Job:
Reproduce word for word the stretch from the line containing "You are a GUI" through the last line of the rows below.

══ Information given

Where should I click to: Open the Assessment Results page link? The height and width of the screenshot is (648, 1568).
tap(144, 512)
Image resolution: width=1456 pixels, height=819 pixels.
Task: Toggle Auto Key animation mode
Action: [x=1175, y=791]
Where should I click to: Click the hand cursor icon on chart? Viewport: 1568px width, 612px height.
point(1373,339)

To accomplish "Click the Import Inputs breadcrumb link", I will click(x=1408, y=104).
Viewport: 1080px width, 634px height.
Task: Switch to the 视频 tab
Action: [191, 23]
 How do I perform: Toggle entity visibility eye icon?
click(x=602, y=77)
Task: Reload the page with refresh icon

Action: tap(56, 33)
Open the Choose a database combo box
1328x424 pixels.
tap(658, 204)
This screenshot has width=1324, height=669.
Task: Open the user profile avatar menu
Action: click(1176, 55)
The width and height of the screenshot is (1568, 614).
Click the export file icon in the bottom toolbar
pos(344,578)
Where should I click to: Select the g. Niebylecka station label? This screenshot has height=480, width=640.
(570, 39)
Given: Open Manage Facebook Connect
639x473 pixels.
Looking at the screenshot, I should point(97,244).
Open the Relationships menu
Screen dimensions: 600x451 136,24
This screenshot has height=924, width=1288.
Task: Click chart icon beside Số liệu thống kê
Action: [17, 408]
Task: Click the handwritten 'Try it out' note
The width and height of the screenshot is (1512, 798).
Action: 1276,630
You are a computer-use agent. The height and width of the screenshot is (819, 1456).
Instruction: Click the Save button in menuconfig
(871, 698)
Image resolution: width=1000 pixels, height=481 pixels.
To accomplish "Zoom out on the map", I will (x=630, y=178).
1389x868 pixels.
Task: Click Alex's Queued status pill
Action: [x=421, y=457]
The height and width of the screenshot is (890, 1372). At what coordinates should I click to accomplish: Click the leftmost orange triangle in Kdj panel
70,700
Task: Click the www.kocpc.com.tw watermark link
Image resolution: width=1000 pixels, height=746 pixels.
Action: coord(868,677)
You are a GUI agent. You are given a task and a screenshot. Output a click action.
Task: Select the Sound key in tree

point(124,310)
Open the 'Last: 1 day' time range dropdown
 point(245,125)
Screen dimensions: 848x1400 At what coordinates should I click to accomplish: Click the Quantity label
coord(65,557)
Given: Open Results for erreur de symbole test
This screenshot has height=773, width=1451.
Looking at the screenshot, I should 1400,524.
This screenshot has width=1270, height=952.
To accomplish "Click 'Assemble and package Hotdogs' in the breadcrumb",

════

Exercise answer:
You are a GUI agent. You are given a task and a screenshot. Output a click action.
Task: Select the Sound key in tree

point(124,310)
Open the 'Last: 1 day' time range dropdown
 point(245,125)
Screen dimensions: 848x1400 At what coordinates should I click to accomplish: Click the Quantity label
coord(65,557)
Given: Open Results for erreur de symbole test
This screenshot has height=773, width=1451.
Looking at the screenshot, I should 1400,524.
This screenshot has width=1270, height=952.
To accomplish "Click 'Assemble and package Hotdogs' in the breadcrumb",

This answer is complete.